• SOURCE MATERIAL:
=== Begin Enclosure ===

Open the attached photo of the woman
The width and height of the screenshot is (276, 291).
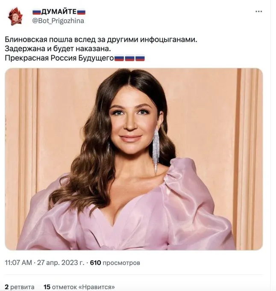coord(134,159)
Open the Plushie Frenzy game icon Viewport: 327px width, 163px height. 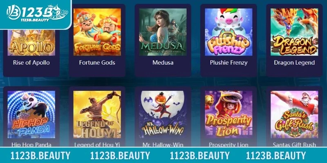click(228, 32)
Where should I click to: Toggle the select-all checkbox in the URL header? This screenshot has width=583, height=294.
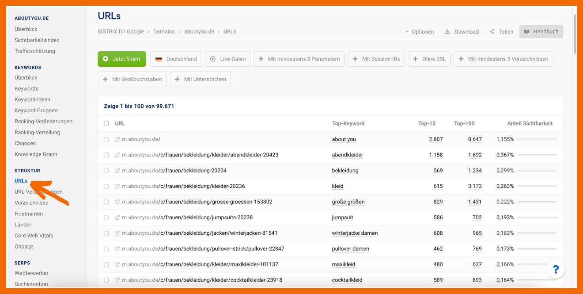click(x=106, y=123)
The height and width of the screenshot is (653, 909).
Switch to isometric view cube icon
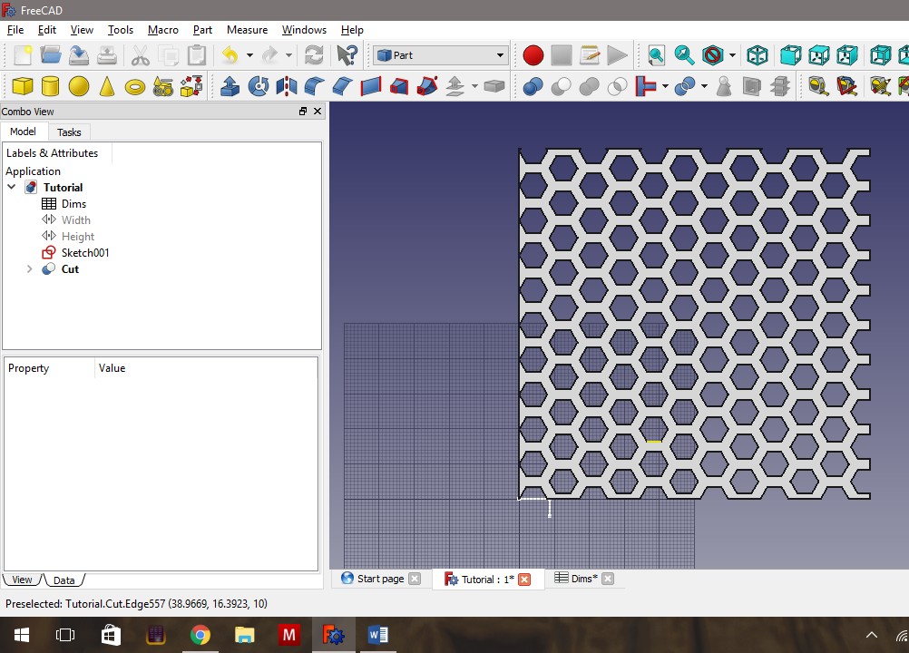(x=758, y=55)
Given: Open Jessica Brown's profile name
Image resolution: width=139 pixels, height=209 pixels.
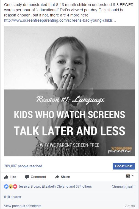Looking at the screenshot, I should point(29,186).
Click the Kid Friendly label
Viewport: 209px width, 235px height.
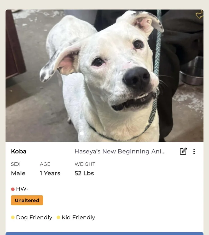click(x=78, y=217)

=== End Enclosure ===
=== Begin Enclosure ===

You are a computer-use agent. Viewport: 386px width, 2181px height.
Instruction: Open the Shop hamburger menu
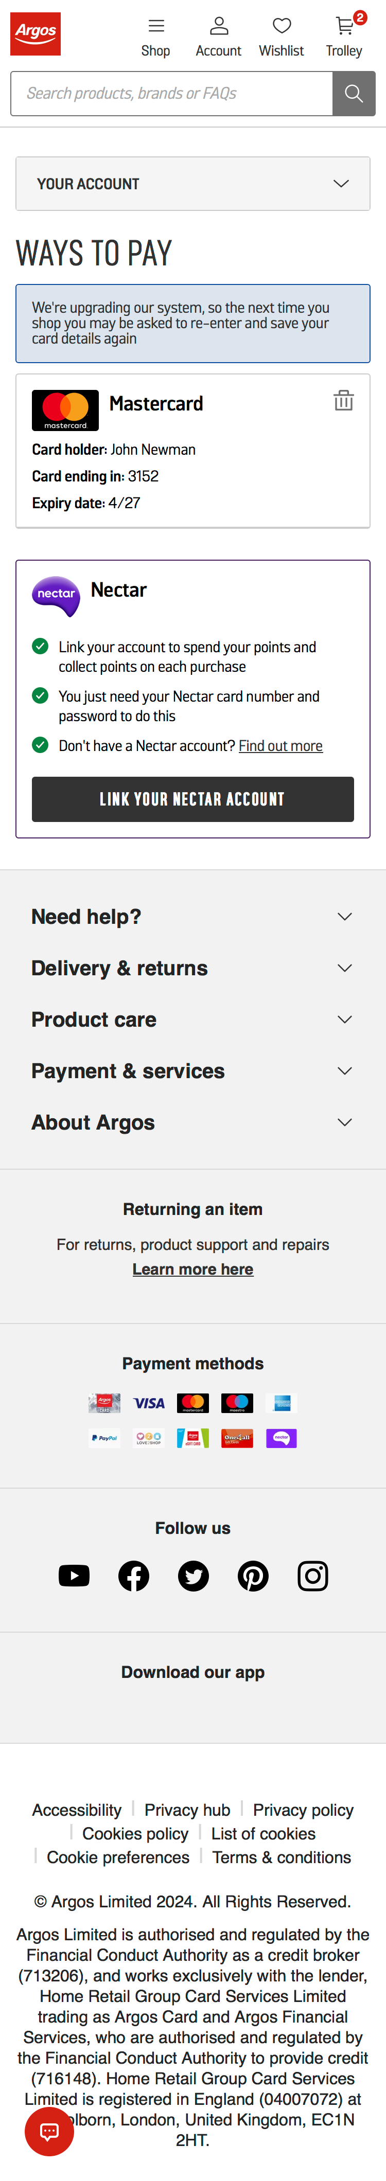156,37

=== End Enclosure ===
=== Begin Enclosure ===

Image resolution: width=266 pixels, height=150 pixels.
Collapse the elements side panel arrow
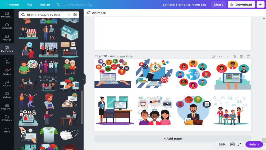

=== End Enclosure ===

• TASK DIRECTIONS:
Take the lines above from the one containing "Image resolution: width=266" down to the one containing "Collapse the elements side panel arrow", and transcribe them exactly, both ends included.

• FINISHED EXERCISE:
Image resolution: width=266 pixels, height=150 pixels.
Collapse the elements side panel arrow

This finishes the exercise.